# Chances of getting 489 visa with exactly 60 points.



## calorific (Dec 7, 2016)

Hi, 

I have exactly 60 points (IELTS not included). (35 Age, 15 Education, 5 Work Experience, 10 Sponsorship from my Sister in Melbourne). 

I am willing to apply for 489 Sponsorship in Melbourne (Victoria) for Programmer Analyst. 

What are my chances of securing a Visa with these points. Since I am turning 33 this November will it reduce my points if I apply in April. 

Spoke to few MARA registered agents - they are like apply .. apply ... 

I am not sure.


----------



## chamomilesix (Jan 11, 2017)

calorific said:


> Hi,
> 
> I have exactly 60 points (IELTS not included). (35 Age, 15 Education, 5 Work Experience, 10 Sponsorship from my Sister in Melbourne).
> 
> ...


Some people said if you go for 489 family sponsored, then there is little chance because programmer is under pro-rata. Why don't you try 489 state sponsorship?

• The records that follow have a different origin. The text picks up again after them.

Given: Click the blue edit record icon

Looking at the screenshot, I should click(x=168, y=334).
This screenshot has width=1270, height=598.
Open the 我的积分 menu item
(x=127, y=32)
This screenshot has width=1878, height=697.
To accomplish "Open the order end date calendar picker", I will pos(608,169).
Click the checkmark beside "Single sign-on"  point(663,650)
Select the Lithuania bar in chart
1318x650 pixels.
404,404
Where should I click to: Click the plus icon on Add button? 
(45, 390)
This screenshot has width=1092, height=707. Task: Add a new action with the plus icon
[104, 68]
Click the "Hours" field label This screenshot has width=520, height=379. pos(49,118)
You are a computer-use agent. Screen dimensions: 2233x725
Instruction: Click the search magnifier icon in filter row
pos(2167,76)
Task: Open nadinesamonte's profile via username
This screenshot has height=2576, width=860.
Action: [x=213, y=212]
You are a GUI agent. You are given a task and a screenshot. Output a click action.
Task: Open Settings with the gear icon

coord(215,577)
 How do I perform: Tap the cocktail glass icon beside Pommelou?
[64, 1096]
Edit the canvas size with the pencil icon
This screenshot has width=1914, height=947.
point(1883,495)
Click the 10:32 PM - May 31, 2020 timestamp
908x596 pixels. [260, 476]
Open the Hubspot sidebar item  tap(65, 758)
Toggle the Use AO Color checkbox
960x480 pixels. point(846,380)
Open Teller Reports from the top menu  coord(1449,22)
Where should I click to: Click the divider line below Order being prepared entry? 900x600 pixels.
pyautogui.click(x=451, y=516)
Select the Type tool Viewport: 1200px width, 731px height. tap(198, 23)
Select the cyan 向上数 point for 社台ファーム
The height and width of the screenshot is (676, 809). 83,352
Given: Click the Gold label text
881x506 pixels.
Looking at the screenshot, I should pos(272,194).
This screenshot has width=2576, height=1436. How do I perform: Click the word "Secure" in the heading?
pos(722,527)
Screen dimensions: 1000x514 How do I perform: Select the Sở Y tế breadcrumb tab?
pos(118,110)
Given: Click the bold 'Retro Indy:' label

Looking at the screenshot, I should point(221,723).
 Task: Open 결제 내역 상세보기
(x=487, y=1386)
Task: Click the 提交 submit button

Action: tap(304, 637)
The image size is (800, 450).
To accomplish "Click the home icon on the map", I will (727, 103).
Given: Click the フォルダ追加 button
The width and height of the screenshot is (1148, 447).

Did you try to take PTE to hike your points up? your English sounds decent


----------



## Newuser123 (Oct 20, 2015)

calorific said:


> Hi,
> 
> I have exactly 60 points (IELTS not included). (35 Age, 15 Education, 5 Work Experience, 10 Sponsorship from my Sister in Melbourne).
> 
> ...


100% if your occupation is in demand ....I got 489 last week with 60 points and moreover via granted in less than 2 weeks . Good luck...


----------



## Naveenk14 (Mar 4, 2016)

Hello Everyone, I have applied for 489 NSW under 261313 (Software Emgineer). Total Points - 70 . However, I have 6.5 overall score in ielts. I have submitted my EOI, Do I have any chances of getting invitation undee 489


Sent from my iPhone using Tapatalk


----------



## dev.australia (Aug 24, 2017)

Newuser123 said:


> 100% if your occupation is in demand ....I got 489 last week with 60 points and moreover via granted in less than 2 weeks . Good luck...


Hi bro,
Just need to understand your points.. I have applied for FS (with 489) for SA with 60points under 261311. And it's more than 3 months now but did not get invitation yet. 
How was your experience and timeline bro...
Please share your experience..
Thanks!
Dev


----------



## combatant (Oct 10, 2016)

calorific said:


> Hi,
> 
> I have exactly 60 points (IELTS not included). (35 Age, 15 Education, 5 Work Experience, 10 Sponsorship from my Sister in Melbourne).
> 
> ...


If your age is 32 then you will get 30 points for your age not 35.


----------



## chamil (Dec 25, 2017)

Hi ,
I am new for this fourm. I am an Electrician and i also willing to apply 489 FS with 60 points.anyone can tell me the invitation processing time approximately ?is there any immediate chance to my occupation?


----------